WORK TO COMPLETE >>
Take the line that contains "Contact Us (838, 2242)" and each line after it to the end of the material below, and return them exactly, minus the pictures.

[Opening EXTRACTED RECORDS section]

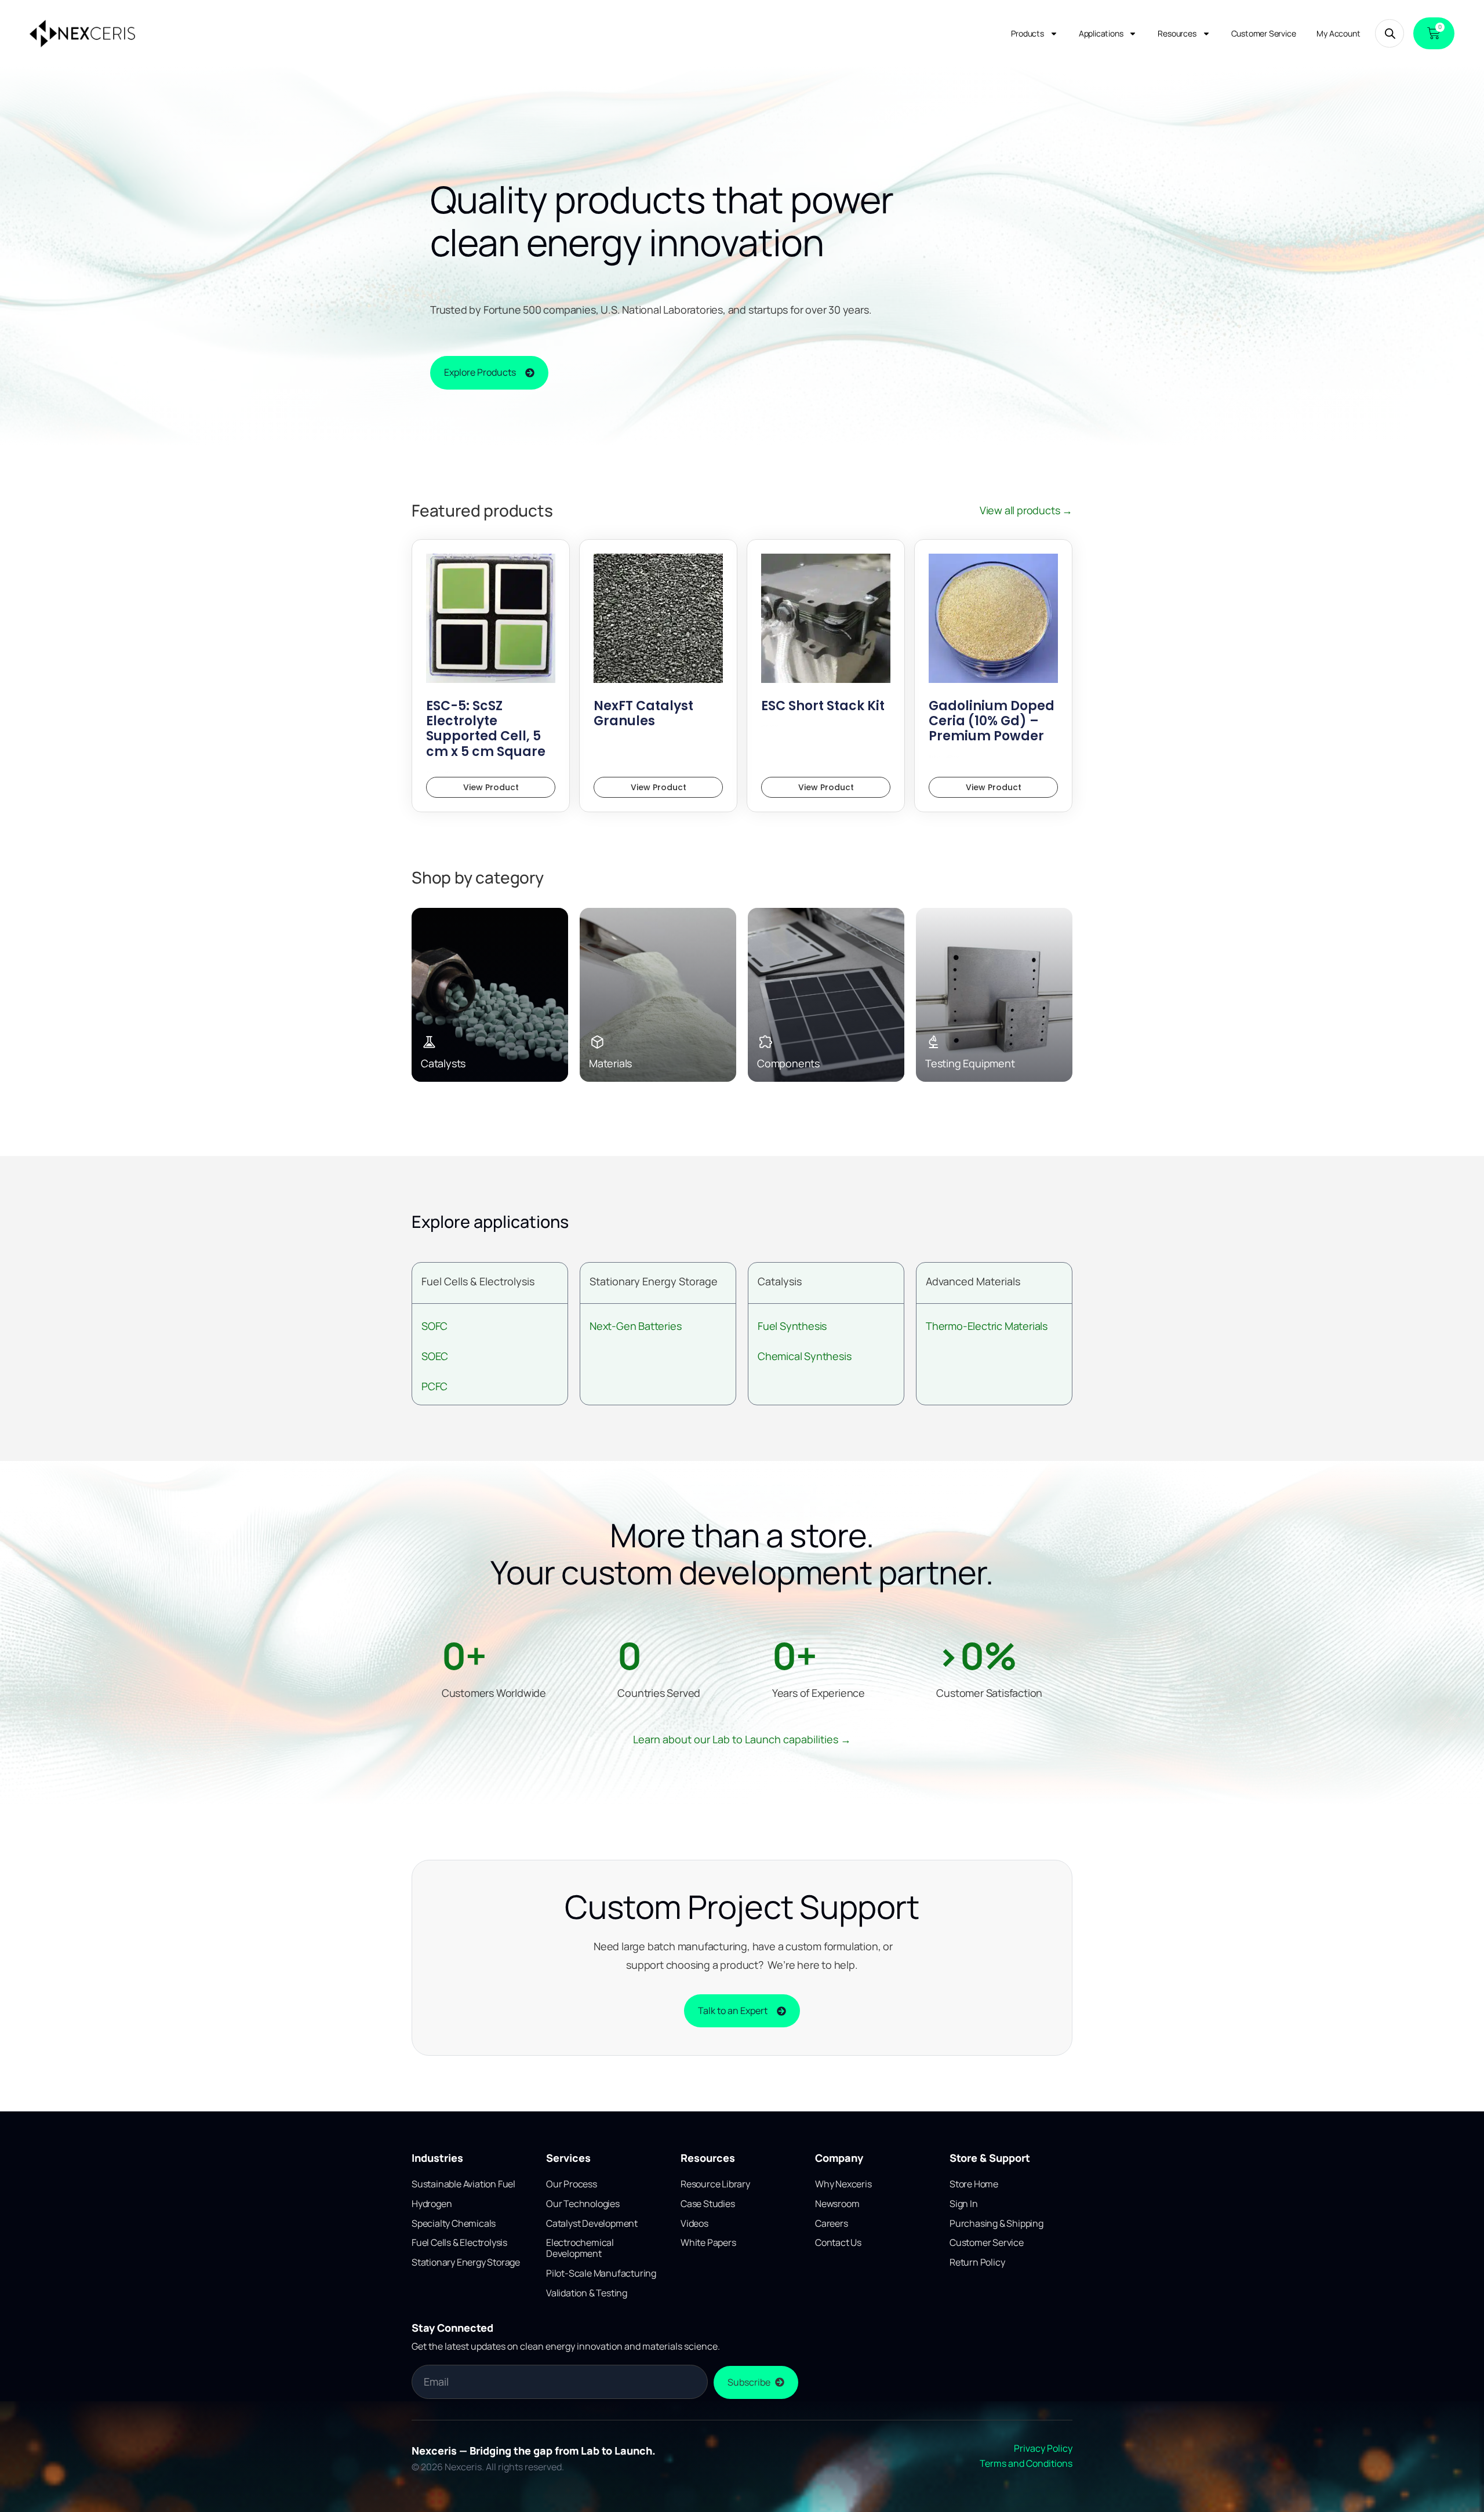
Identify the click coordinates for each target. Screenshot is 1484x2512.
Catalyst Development (592, 2223)
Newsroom (837, 2203)
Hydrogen (432, 2203)
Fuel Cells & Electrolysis (477, 1281)
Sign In (964, 2203)
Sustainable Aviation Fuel (463, 2183)
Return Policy (977, 2262)
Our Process (571, 2183)
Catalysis (780, 1281)
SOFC (434, 1326)
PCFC (434, 1386)
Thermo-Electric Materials (986, 1326)
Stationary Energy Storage (654, 1281)
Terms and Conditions (1026, 2463)
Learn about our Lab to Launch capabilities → (742, 1739)
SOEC (434, 1356)
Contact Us (838, 2242)
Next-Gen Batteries (635, 1326)
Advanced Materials (973, 1281)
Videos (694, 2223)
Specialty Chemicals (454, 2223)
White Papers (708, 2242)
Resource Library (715, 2183)
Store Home (974, 2183)
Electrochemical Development (580, 2248)
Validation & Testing (586, 2292)
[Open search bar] (1390, 33)
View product (491, 787)
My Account (1338, 33)
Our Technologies (583, 2203)
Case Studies (708, 2203)
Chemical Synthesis (804, 1356)
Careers (831, 2223)
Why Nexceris (843, 2183)
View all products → (1026, 510)
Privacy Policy (1043, 2448)
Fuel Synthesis (792, 1326)
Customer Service (1263, 33)
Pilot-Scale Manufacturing (601, 2273)
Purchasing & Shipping (996, 2223)
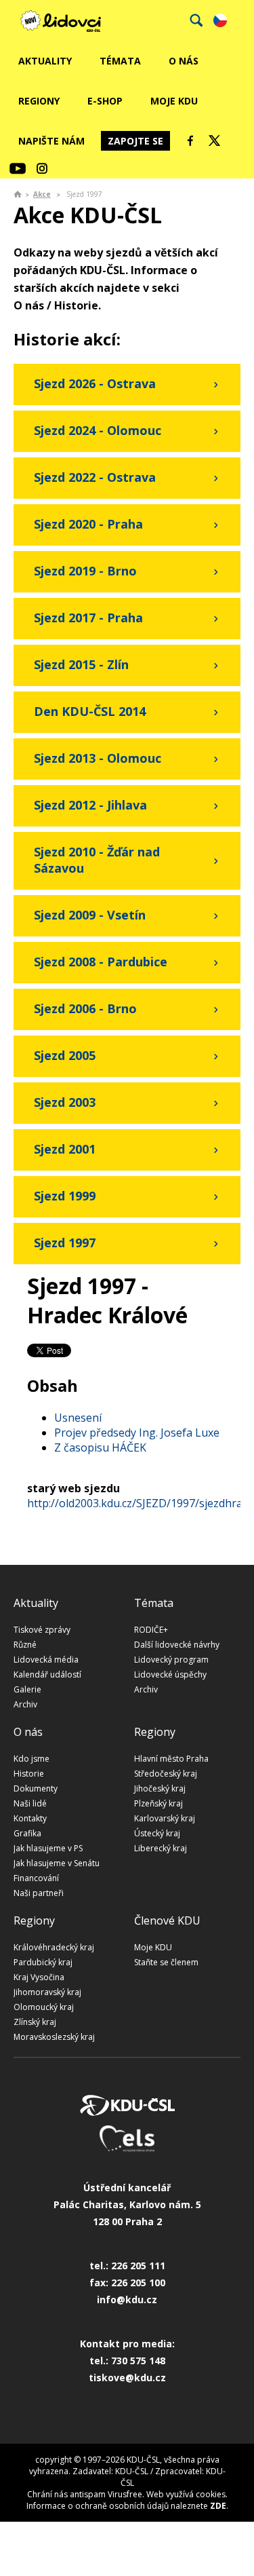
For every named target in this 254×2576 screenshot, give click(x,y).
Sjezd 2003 (65, 1102)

[Closing EXTRACTED RECORDS section]

SOLUTION >>
Contact Us (838, 2242)
Next-Gen Batteries (635, 1326)
Advanced Materials (973, 1281)
Videos (694, 2223)
Specialty Chemicals (454, 2223)
White Papers (708, 2242)
Resource Library (715, 2183)
Store Home (974, 2183)
Electrochemical Development (580, 2248)
Validation & Testing (586, 2292)
[Open search bar] (1390, 33)
View product (491, 787)
My Account (1338, 33)
Our Technologies (583, 2203)
Case Studies (708, 2203)
Chemical Synthesis (804, 1356)
Careers (831, 2223)
Why Nexceris (843, 2183)
View all products → (1026, 510)
Privacy Policy (1043, 2448)
Fuel Synthesis (792, 1326)
Customer Service (1263, 33)
Pilot-Scale Manufacturing (601, 2273)
Purchasing & Shipping (996, 2223)
For every named target in this 254×2576 screenshot, give click(x,y).
Sjezd 2003 (65, 1102)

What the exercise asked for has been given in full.